In this study we have analyzed the phosphoprotein secretome of ten BC cell lines by first, enriching phosphopeptides from conditioned media, and second, by prioritizing phosphorylation sites as specific for basal and/or luminal tumors. Our workflow demonstrated the potential for using phosphorylated peptides to reflect changes in intracellular signaling pathways and differences in molecular subtypes of BC. Label-free quantification using MS1 Filtering in Skyline (20) allowed us to perform relative quantification of selected candidate phosphopeptide biomarkers directly from the discovery data.

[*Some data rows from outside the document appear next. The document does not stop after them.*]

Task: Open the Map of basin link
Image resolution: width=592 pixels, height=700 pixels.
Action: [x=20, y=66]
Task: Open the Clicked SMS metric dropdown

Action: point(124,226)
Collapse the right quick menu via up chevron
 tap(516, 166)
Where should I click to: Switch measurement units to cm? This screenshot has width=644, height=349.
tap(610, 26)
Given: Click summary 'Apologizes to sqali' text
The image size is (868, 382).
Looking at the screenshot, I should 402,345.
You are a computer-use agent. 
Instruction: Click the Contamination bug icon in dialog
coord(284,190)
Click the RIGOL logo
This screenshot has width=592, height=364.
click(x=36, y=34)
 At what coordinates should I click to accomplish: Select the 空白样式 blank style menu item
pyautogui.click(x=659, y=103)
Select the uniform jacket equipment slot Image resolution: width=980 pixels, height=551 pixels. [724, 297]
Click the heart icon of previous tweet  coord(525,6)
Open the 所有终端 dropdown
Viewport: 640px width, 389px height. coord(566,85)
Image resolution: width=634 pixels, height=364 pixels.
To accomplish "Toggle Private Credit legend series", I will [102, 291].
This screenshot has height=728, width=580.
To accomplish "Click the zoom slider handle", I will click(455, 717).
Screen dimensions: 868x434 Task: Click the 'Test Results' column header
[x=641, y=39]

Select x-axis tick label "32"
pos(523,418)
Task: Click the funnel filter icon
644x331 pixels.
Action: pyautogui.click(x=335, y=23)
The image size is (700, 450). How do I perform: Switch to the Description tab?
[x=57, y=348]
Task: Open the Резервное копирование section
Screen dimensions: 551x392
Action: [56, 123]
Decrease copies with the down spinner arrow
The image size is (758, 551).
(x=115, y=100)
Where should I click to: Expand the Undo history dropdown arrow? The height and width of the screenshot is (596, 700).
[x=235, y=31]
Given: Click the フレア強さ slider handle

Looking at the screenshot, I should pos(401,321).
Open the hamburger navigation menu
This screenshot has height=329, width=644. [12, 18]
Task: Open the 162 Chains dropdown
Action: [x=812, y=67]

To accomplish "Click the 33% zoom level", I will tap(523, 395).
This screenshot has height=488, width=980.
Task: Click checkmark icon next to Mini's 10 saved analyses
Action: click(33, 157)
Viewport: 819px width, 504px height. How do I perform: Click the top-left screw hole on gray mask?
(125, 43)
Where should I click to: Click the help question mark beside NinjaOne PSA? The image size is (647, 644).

By performing initial screening of BC patient and control plasma for the presence of these BC type specific phosphopeptide biomarker candidates, we were able to qualify many of these candidates that were initially identified only in the CM analysis. Among these qualified phosphopeptides, six were basal-type specific, originating from a diverse set of proteins including IBP3, OSTP, CD44, FSTL3, LAMB1, and STC2, whereas only two were luminal specific, CYTC and IBP5. The initial qualification of these candidates, along with previous reports of several of our CM-derived biomarker candidates in plasma, suggests that our BC type specific phosphopeptide candidates are suitable for further verification studies. To our knowledge, this is the first report of an analysis of the phosphoprotein secretome in BC cell lines that were designed to qualify phosphopeptide biomarker candidates in freshly prepared plasma under conditions that preserved these PTMs and limited blood cell contamination. High throughput targeted mass spectrometric methods like SRM or the recently developed comprehensive data-independent acquisition methods like SWATH (70) would be particularly suitable for quantifying candidate phosphopeptide biomarkers in patient plasma from large clinical cohorts, although new collection and enrichment protocols will likely be needed to properly advance these candidates.